Go through the records below and copy out every line that contains the word "value".

══ DATA SHOWN ══

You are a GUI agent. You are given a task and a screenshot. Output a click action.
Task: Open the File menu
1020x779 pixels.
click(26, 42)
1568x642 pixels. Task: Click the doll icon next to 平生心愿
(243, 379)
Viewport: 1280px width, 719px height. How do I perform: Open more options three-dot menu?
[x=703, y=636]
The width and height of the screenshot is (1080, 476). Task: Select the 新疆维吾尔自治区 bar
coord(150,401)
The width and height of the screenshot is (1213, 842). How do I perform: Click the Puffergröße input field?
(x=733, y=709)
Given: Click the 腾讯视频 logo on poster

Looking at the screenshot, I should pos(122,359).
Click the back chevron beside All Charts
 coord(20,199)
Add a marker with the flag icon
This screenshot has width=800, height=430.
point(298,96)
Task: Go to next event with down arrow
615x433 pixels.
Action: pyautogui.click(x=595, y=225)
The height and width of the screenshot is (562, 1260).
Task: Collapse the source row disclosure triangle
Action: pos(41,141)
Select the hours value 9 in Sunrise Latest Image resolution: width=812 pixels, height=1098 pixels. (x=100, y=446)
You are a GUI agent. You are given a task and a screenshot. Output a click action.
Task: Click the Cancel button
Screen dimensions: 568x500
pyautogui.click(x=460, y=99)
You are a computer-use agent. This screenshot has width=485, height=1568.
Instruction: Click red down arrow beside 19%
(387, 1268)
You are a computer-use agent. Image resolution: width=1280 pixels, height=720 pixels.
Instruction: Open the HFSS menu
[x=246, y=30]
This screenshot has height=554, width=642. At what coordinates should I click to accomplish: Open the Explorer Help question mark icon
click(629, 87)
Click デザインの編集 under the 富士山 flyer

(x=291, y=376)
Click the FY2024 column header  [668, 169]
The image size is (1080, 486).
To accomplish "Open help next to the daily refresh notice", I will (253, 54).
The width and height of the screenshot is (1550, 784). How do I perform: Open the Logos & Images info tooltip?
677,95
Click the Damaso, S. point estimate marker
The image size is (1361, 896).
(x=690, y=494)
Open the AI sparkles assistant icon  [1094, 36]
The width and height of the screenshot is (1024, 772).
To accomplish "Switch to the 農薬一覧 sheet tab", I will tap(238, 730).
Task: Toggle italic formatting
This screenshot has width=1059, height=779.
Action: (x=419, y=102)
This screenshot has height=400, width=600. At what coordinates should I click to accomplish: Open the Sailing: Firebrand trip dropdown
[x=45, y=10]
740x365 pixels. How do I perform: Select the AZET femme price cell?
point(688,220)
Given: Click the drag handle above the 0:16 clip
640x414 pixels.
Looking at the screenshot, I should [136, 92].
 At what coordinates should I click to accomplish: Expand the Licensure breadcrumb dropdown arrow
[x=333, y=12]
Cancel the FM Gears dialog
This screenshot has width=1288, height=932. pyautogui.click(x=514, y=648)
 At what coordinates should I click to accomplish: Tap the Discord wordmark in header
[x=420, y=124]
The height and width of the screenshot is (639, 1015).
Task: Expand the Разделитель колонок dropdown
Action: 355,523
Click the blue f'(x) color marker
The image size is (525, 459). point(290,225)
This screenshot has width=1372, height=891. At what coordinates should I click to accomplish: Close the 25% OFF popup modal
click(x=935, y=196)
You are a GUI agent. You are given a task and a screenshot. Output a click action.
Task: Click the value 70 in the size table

═══

WRITTEN RESPONSE:
Select the hours value 9 in Sunrise Latest Image resolution: width=812 pixels, height=1098 pixels. (x=100, y=446)
Task: Click the value 70 in the size table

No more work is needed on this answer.